| YOUR GOAL |
Set down every record below exactly as written.

| Items from a data source |
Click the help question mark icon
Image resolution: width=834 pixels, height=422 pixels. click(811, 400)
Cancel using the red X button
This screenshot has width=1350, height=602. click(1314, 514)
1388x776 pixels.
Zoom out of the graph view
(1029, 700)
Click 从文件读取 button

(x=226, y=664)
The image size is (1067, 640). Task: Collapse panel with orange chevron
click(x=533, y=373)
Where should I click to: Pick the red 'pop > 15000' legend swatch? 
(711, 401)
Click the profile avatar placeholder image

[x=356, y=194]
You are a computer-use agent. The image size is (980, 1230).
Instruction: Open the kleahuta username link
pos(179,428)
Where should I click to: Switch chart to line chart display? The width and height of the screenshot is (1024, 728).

| TASK SOLUTION |
Click the help question mark icon
Image resolution: width=834 pixels, height=422 pixels. click(811, 400)
Cancel using the red X button
This screenshot has width=1350, height=602. click(1314, 514)
1388x776 pixels.
Zoom out of the graph view
(1029, 700)
Click 从文件读取 button

(x=226, y=664)
The image size is (1067, 640). Task: Collapse panel with orange chevron
click(x=533, y=373)
Where should I click to: Pick the red 'pop > 15000' legend swatch? 
(711, 401)
Click the profile avatar placeholder image

[x=356, y=194]
You are a computer-use agent. The image size is (980, 1230).
Instruction: Open the kleahuta username link
pos(179,428)
Where should I click to: Switch chart to line chart display? The width and height of the screenshot is (1024, 728).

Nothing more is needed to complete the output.